WHAT THIS TASK INVOLVES. Retype the rows below exactly as they appear, starting at the line containing "This screenshot has width=1400, height=852." and ending at the line containing "will [263, 353].", with both of those lines included.

(Rows for pointing at text and elements)
— begin —
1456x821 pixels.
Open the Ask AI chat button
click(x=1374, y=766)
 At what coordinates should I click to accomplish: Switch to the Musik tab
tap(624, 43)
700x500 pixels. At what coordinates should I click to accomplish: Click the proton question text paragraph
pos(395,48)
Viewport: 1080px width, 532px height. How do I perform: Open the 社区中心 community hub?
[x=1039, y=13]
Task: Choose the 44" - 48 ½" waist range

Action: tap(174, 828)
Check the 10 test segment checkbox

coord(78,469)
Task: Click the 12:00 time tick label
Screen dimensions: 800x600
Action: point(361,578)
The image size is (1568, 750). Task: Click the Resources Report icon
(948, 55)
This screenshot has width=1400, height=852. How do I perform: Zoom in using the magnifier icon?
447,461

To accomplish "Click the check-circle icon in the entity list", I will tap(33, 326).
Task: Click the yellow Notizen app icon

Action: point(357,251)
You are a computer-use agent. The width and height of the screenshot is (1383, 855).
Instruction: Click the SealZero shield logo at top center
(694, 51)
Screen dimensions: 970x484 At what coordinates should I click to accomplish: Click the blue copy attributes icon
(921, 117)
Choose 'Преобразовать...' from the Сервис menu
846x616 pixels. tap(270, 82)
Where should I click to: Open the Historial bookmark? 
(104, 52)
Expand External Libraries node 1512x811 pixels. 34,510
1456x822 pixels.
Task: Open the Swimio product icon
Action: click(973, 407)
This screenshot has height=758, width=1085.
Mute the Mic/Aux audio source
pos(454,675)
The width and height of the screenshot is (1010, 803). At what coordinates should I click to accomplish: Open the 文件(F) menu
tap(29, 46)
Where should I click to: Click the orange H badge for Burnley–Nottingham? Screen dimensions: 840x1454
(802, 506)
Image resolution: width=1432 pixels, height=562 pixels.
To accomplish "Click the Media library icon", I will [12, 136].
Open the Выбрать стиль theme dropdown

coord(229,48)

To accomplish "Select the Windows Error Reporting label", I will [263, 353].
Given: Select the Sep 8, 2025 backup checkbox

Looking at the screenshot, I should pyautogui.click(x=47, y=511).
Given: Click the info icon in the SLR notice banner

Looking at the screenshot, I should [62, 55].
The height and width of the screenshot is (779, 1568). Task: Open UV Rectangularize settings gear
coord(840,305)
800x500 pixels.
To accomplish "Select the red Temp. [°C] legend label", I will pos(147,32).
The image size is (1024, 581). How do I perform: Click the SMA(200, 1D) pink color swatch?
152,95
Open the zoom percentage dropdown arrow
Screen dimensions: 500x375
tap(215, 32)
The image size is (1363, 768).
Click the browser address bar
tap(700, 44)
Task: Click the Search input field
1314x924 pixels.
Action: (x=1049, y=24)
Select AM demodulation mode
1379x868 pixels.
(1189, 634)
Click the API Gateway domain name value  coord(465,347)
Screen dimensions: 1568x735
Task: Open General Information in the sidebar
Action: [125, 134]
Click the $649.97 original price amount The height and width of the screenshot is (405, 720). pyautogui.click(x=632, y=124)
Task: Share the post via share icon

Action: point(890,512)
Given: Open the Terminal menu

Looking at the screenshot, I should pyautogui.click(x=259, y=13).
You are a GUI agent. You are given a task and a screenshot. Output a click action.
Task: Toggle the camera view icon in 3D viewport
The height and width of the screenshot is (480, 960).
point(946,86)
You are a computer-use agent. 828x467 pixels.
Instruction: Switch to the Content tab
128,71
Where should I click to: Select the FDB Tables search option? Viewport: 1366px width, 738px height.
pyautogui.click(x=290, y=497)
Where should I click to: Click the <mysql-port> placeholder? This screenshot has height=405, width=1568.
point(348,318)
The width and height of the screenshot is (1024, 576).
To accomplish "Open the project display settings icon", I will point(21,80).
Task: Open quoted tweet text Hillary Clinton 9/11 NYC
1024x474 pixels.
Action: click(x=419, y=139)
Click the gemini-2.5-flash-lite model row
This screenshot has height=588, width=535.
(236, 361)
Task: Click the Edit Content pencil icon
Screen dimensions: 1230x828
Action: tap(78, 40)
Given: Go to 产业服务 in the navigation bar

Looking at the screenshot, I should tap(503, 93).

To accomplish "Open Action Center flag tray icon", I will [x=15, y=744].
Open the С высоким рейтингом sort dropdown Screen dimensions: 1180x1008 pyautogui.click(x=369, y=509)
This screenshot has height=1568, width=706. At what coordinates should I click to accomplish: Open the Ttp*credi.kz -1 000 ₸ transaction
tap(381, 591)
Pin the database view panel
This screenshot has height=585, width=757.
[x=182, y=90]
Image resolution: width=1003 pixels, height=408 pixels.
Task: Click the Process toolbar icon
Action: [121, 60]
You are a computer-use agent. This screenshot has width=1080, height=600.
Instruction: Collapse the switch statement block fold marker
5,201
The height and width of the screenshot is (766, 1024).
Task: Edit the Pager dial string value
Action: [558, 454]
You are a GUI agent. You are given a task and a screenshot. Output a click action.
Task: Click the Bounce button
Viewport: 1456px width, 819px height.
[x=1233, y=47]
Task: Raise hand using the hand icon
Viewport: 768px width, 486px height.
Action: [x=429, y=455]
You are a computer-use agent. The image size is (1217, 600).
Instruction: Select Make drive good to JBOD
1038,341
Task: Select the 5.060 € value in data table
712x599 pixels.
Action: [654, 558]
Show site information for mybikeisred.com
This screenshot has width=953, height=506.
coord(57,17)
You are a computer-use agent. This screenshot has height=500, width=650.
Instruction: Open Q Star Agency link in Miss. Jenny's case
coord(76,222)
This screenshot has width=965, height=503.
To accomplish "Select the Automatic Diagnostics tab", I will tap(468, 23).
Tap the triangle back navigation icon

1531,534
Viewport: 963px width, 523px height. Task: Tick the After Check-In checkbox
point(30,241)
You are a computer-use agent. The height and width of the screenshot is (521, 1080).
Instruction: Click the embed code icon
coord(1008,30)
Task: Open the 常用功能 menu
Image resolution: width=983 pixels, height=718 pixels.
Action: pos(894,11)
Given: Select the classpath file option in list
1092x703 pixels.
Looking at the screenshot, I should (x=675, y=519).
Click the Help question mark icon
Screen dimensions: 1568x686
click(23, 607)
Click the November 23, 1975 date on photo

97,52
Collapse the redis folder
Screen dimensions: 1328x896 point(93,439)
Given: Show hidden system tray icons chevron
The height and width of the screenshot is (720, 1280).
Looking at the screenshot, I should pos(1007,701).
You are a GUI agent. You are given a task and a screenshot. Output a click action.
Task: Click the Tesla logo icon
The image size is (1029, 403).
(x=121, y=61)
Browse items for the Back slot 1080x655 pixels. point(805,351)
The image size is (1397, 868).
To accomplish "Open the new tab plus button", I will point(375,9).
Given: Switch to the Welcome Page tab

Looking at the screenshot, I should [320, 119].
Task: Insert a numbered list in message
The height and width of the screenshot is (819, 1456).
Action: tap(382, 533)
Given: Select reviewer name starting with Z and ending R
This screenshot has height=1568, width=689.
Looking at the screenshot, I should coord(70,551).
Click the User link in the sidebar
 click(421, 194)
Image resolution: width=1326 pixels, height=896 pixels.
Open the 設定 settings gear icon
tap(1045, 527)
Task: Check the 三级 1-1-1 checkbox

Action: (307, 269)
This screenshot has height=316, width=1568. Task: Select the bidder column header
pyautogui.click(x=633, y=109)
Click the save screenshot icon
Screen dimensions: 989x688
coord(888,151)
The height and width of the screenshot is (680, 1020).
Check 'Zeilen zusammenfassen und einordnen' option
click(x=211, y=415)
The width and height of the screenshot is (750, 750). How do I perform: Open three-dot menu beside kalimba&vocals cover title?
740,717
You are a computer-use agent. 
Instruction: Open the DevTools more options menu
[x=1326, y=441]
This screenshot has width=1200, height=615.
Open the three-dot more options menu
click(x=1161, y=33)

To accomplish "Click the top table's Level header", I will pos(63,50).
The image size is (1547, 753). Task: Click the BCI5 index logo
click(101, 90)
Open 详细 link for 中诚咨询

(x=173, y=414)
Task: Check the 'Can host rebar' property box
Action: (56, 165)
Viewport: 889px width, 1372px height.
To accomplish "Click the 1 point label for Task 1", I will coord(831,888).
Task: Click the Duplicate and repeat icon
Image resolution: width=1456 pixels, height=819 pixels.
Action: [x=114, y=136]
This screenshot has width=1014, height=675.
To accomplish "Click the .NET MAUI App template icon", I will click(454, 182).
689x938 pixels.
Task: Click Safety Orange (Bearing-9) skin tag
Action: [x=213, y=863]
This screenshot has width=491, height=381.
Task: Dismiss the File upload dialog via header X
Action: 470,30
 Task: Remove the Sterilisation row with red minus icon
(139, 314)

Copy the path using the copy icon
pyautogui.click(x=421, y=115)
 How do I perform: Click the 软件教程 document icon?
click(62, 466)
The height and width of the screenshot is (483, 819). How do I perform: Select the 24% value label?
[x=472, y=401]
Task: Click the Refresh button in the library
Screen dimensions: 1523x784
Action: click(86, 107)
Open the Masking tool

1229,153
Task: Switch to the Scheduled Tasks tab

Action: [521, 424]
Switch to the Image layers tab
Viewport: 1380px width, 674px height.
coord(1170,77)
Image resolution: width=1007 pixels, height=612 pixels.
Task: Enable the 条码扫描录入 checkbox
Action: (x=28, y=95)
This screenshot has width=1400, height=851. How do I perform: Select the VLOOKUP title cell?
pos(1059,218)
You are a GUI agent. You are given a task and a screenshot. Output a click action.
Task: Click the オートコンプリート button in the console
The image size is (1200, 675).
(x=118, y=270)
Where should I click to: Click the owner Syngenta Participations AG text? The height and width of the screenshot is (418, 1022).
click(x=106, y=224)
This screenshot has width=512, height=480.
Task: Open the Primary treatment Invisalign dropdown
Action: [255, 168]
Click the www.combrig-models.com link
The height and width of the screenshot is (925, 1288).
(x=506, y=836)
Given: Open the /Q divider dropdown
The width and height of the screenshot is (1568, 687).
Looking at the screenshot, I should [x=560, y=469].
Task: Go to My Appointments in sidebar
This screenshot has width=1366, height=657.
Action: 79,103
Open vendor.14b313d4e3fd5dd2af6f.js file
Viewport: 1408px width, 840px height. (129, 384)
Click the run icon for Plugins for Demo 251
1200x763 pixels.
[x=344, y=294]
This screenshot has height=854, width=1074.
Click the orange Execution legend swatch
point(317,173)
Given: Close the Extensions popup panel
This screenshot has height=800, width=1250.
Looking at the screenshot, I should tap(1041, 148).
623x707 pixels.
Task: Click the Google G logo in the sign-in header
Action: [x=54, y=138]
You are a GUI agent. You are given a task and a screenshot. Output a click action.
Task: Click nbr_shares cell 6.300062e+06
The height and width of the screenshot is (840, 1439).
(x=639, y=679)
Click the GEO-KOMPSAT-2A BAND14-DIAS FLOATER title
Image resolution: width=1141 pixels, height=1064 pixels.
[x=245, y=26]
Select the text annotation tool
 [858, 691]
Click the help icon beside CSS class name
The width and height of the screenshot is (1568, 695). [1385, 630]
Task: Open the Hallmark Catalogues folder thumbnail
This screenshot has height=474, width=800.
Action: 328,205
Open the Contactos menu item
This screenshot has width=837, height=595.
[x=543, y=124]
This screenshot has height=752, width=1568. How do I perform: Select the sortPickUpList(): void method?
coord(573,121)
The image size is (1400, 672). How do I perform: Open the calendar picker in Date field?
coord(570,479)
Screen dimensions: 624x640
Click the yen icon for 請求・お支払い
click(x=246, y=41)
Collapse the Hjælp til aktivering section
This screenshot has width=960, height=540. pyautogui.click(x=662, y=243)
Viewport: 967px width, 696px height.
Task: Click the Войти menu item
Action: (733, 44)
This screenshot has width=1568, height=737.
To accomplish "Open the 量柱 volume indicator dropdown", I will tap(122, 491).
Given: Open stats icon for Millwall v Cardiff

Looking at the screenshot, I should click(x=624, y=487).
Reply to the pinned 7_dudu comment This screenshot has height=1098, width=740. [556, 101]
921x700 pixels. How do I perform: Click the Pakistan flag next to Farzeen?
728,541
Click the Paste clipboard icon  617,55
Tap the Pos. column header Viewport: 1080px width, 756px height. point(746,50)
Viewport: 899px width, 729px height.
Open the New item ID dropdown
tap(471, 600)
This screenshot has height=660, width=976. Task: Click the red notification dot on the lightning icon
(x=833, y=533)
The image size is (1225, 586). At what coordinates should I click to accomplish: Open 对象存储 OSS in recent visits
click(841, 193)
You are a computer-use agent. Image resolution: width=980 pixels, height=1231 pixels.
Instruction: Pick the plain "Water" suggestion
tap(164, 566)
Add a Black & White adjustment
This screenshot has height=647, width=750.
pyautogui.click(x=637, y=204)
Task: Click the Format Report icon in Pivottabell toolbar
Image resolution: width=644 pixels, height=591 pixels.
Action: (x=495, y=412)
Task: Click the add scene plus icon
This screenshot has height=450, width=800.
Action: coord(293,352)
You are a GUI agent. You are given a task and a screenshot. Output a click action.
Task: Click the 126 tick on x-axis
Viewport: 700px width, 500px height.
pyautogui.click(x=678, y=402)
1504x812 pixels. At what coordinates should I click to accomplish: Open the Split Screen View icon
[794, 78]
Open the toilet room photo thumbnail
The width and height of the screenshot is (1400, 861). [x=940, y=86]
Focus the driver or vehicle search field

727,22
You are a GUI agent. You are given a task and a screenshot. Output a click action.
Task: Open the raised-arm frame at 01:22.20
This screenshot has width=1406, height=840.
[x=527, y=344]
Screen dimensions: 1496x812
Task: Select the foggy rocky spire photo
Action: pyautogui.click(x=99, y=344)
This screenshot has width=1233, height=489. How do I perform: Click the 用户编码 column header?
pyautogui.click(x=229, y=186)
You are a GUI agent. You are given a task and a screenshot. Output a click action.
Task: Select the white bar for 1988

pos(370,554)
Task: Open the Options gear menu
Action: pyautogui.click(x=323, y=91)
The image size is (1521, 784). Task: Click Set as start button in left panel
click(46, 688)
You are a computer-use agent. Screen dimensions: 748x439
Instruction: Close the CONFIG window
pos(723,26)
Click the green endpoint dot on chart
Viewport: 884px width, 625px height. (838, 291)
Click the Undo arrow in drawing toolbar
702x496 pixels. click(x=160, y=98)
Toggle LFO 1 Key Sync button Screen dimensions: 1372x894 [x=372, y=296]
— end —
CORRECT ANSWER.
This screenshot has width=1400, height=852. How do I perform: Zoom in using the magnifier icon?
447,461

To accomplish "Click the check-circle icon in the entity list", I will tap(33, 326).
Task: Click the yellow Notizen app icon

Action: point(357,251)
You are a computer-use agent. The width and height of the screenshot is (1383, 855).
Instruction: Click the SealZero shield logo at top center
(694, 51)
Screen dimensions: 970x484 At what coordinates should I click to accomplish: Click the blue copy attributes icon
(921, 117)
Choose 'Преобразовать...' from the Сервис menu
846x616 pixels. tap(270, 82)
Where should I click to: Open the Historial bookmark? 
(104, 52)
Expand External Libraries node 1512x811 pixels. 34,510
1456x822 pixels.
Task: Open the Swimio product icon
Action: click(973, 407)
This screenshot has height=758, width=1085.
Mute the Mic/Aux audio source
pos(454,675)
The width and height of the screenshot is (1010, 803). At what coordinates should I click to accomplish: Open the 文件(F) menu
tap(29, 46)
Where should I click to: Click the orange H badge for Burnley–Nottingham? Screen dimensions: 840x1454
(802, 506)
Image resolution: width=1432 pixels, height=562 pixels.
To accomplish "Click the Media library icon", I will [12, 136].
Open the Выбрать стиль theme dropdown

coord(229,48)

To accomplish "Select the Windows Error Reporting label", I will [263, 353].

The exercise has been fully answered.